In this regard, the European Union has launched the General Data Protection Regulation (GDPR). A stricter regulation about the privacy of the information of users and clients has its deadline for implementation tomorrow, May 25. But what does this mean for companies that handle customer data? Am I on time to adapt my company to the new regulation?
From PaynoPain we have decided to publish this small tutorial to help the lagging companies to understand the key points of the new data protection regulation and to update quickly to avoid being penalized.

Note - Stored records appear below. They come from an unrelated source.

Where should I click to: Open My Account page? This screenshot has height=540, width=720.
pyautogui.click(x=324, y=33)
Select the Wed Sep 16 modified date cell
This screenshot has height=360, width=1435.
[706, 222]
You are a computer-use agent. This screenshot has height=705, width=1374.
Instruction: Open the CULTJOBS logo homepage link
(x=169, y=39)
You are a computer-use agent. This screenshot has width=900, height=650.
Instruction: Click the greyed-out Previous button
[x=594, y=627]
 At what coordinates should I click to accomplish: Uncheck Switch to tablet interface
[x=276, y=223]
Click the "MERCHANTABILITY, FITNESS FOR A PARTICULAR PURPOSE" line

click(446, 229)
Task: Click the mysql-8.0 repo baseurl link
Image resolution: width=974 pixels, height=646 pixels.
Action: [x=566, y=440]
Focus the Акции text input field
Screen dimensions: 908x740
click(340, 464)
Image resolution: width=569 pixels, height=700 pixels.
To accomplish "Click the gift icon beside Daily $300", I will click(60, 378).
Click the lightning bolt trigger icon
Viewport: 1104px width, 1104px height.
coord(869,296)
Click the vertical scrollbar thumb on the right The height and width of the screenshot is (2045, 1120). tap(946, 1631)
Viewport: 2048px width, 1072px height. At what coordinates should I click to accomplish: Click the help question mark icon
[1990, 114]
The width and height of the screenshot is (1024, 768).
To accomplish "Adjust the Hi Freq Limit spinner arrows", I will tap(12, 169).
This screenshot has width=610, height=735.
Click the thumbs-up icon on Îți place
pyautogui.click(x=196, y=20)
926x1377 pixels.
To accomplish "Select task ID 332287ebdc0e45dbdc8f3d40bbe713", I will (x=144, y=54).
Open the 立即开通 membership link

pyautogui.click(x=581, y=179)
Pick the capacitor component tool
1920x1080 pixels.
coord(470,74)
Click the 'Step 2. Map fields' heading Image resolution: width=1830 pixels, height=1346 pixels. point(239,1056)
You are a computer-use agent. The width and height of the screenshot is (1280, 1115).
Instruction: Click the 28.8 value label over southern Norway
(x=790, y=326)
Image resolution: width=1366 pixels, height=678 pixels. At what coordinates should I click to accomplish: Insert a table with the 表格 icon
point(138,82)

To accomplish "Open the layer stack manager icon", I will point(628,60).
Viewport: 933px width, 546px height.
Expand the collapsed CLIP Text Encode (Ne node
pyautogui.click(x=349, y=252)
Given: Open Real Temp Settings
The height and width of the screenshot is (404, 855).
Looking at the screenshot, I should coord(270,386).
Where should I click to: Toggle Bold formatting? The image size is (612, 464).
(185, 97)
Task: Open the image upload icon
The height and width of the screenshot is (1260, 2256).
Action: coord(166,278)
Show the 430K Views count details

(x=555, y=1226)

WHAT IS THE NEW REGULATION BASED ON?
The General Data Protection Regulation, as the name itself indicates, is a new data protection law of the European Union. This regulation grants users greater control of their personal data and obliges companies and organizations to ensure that such information is collected, processed and stored in a secure manner. From the European Union, this law provides for a change in the way of thinking of companies about the information of users, based on the maxim that privacy is a right.
TO WHOM DOES THIS REGULATION AFFECT?
To any company or organization that owns or uses user data within the framework of the European Union.
WHERE DO I BEGIN, WHAT SHOULD I DO?
First of all, we must know what data we have and where they circulate, both inside and outside the organization. It would be interesting as well as important that a data audit will be initiated to identify them and then classify them based on certain parameters.
The GDPR is based on the previous European data protection regulation, so if that regulation was complied with we will already have a large part of the work done. This aspect will penalize companies that did not attach importance to data regulation, so they will have to work twice as hard to adapt to the new law.
THAT DOES NOT CUNDA THE PANIC, HERE IS A HELP …
The Spanish Agency for Data Protection provides a tool for companies dealing with information and personal data that, initially, involves a low level of risk, such as: contact data and billing of customers and suppliers of a SME or the data processing of employees in order to maintain the employment relationship.
Through this simple online survey by steps, where we are asked about the activity of our company and the way in which we treat the data, the Spanish Agency for Data Protection provides us with a report with the informative clauses to be included in the forms information request, the document to be attached in each of the contracts for the provision of services, the registry of treatment activities and an annex with recommendations on security measures and treatment of personal data captured by video-surveillance cameras. Everything presented in the report complies with the new data protection regulation and is ready to be implemented by our company.